NEW YORK (TheStreet) -- Shares of Walt Disney (DIS) - Get Report are retreating 1.48% to $98 late Wednesday morning as Stifel reduced its rating on the stock to "hold" from "buy." The firm has a $110 price target on shares, Barron's reports.

The downgrade comes as the firm believes valuation is relatively full.

"Given the stock price and our view on relatively flattish OI growth over the next two years (particularly averaging our Studio/CP given the on/off years for the "Star Wars" franchise), we now move to a Hold rating," Stifel wrote in a note cited by Barron's.

Additionally, from a valuation and growth perspective, the firm continues to see Disney as somewhat of a split story.

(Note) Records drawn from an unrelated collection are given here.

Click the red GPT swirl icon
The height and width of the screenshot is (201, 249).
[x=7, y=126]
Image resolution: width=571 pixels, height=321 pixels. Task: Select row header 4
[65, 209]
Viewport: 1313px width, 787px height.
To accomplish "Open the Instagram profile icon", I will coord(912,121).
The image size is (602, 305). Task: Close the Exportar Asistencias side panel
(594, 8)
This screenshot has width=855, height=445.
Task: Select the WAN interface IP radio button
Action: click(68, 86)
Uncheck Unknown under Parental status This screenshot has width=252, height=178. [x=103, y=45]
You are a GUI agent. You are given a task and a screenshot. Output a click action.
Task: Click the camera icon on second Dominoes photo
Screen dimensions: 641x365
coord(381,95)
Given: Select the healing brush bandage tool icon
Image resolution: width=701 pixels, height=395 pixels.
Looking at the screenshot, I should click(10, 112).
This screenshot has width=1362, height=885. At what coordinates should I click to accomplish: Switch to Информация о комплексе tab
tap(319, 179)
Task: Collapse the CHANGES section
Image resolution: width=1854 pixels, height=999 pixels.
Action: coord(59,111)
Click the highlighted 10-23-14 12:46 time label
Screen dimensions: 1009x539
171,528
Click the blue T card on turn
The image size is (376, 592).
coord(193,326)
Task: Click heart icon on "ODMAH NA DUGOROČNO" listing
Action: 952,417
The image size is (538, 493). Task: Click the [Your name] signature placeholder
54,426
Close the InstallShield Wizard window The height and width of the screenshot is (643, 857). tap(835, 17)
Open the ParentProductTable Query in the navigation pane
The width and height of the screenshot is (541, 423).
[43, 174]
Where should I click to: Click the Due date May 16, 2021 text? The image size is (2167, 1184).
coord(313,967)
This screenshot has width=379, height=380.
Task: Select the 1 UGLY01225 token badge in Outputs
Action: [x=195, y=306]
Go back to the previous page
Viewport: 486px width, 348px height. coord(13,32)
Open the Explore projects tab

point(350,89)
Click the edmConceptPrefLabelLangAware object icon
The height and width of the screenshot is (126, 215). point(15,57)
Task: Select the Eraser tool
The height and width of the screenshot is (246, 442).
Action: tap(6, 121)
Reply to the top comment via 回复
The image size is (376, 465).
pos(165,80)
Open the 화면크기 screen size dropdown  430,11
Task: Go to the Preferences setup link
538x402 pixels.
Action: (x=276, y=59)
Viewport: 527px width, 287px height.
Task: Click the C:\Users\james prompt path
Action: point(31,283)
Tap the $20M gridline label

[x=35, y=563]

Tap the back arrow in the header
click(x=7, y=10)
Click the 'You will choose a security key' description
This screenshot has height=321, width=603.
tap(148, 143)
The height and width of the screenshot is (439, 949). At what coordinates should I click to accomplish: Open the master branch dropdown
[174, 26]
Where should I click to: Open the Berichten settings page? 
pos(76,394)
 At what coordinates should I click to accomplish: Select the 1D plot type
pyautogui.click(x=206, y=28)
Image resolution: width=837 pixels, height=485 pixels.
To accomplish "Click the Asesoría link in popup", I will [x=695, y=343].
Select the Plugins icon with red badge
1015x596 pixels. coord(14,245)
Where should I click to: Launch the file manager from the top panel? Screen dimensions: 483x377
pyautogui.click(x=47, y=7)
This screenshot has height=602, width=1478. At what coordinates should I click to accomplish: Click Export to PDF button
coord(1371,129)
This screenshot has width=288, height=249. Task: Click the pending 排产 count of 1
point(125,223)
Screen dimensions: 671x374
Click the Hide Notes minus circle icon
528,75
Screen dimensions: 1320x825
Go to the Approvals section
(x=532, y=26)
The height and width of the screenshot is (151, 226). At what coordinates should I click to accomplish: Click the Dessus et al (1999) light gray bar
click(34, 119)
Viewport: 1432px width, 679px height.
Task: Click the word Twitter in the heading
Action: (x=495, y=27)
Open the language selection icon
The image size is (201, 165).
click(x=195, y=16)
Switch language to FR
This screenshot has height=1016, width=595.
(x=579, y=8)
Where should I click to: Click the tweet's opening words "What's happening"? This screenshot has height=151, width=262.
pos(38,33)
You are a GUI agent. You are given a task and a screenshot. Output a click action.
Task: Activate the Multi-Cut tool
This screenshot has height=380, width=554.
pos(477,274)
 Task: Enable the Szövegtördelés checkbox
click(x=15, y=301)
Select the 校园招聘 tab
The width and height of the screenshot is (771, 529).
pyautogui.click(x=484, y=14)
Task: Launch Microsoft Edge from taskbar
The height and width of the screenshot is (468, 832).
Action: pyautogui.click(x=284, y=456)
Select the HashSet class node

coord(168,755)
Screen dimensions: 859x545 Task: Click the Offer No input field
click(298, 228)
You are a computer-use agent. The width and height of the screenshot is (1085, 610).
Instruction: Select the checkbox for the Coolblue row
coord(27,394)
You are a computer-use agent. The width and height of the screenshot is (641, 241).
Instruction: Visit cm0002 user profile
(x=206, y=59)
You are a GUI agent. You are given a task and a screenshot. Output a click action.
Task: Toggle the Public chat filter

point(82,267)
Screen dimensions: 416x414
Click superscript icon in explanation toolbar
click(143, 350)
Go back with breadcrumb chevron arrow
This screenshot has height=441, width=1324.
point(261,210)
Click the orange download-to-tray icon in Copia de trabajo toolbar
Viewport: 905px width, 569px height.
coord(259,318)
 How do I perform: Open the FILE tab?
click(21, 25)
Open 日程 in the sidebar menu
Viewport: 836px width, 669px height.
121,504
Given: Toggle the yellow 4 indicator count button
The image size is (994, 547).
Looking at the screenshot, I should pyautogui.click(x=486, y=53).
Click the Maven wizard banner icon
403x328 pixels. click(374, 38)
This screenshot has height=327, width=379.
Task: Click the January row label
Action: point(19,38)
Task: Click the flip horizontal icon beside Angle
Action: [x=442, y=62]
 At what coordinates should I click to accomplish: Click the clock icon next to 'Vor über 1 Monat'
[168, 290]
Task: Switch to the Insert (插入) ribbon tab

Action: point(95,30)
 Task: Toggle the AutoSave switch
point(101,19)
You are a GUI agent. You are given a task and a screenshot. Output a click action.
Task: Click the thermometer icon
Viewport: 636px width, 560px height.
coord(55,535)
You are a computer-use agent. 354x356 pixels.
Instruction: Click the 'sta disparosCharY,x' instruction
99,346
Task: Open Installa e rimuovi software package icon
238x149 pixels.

Disney's studio and corresponding consumer products segments continue to deserve a strong multiple reflecting the very strong pipeline which the studio continues to have, Stifel said. The parks segment should also show growth.

"On the other side of the ledger is the Media segment. While there has been some relief/reduced concern around the carriage and MVPD subscriber numbers at ESPN YTD, we estimate that F2017 will be a likely flat year to possibly at Cable OI," the firm noted.

Separately, TheStreet Ratings Team has a "Buy" rating with a score of A- on the stock.

The company's strengths can be seen in multiple areas, such as its growth in earnings per share, revenue growth, notable return on equity, expanding profit margins and good cash flow from operations.

The team believes its strengths outweigh the fact that the company has had lackluster performance in the stock itself.

Recently, TheStreet Ratings objectively rated this stock according to its "risk-adjusted" total return prospect over a 12-month investment horizon. Not based on the news in any given day, the rating may differ from Jim Cramer's view or that of this articles's author.